To the average user, who is not running a comprehensive anti-malware, adding a real digital signature to a malicious program basically works like a fake ID. Imagine your computer is a party and you are the doorman. With this new Zeus, the appearance of what looks like a new Internet Explorer document on your desktop raises suspicion, so you ask for Identification. Your skepticism leads you to investigate the document’s signature, and voila: The Document is Digitally Signed. Combine this with the curiosity one is bound to have upon the appearance of something new and mysterious on their desktop, and even the most tech-savvy among us are tempted to Double-Click.
Where the author of this particular Zeus variant obtained a fraudulent signature is really anybody’s guess. The most important thing to realize here is that this an all too common social engineering tactic and that relying on digital signatures alone as a means of preventing malware infection simply doesn’t cut it.
A Bit More on Encryption – Man-in-the-Middle Attacks
Multiple variants of Zeus have seen success because they utilize man-in-the-middle attacks.

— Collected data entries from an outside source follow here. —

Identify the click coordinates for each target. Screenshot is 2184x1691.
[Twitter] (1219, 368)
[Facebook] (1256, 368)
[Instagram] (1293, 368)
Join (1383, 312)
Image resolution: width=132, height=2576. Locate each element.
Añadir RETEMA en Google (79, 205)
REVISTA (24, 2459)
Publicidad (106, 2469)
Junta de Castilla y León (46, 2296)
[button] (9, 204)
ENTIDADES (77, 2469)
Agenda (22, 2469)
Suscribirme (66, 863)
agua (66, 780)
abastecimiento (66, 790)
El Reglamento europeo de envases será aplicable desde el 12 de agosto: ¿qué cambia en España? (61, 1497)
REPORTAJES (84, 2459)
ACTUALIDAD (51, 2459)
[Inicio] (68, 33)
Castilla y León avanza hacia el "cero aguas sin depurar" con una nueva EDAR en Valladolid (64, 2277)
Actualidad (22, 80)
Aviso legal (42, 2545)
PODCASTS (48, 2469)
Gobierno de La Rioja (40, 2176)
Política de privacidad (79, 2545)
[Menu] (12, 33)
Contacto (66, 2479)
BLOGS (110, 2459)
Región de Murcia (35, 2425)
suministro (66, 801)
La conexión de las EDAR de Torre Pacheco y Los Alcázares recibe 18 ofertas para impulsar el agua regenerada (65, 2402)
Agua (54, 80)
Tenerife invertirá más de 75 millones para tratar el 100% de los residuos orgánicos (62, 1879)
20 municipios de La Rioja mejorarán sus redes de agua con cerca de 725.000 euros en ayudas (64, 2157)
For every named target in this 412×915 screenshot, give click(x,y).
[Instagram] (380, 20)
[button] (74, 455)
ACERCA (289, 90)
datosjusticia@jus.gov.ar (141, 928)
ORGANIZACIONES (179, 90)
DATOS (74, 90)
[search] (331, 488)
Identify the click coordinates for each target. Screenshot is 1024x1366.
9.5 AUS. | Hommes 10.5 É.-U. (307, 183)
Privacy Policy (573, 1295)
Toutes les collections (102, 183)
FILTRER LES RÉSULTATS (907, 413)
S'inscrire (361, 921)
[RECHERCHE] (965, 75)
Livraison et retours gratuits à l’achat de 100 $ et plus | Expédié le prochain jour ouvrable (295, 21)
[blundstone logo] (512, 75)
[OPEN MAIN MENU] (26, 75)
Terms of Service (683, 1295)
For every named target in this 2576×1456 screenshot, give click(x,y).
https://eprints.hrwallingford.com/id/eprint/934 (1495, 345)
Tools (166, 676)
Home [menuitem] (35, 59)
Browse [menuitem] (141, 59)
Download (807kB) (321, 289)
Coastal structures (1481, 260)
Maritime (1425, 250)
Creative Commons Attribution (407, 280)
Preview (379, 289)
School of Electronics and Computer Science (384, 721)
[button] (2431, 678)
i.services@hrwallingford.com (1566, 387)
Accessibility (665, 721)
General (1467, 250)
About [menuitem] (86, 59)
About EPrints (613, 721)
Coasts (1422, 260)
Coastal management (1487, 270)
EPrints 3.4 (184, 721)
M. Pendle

For example, when you want to perform a secure, encrypted transaction with your bank online, your bank sends you what is known as a public key to encrypt all data that you send them during the transaction. A public key is essentially a lock, and it can only be opened by the person who holds the matching, private key.
Stealing a private key from a bank would be quite the feat indeed, so instead malware authors use man-in-the-middle attacks. Malware like Zeus is designed to “wake up” when an infected user engages communication with their banking website and requests a public key for data encryption. Zeus is designed to intercept this request and send the user a fake public key, instead. That way, when the user sends what they think is encrypted information to their bank, they are actually sending encrypted information to the attacker – and the attacker, having used his own public key, can open it with his matching, private key and take a look inside.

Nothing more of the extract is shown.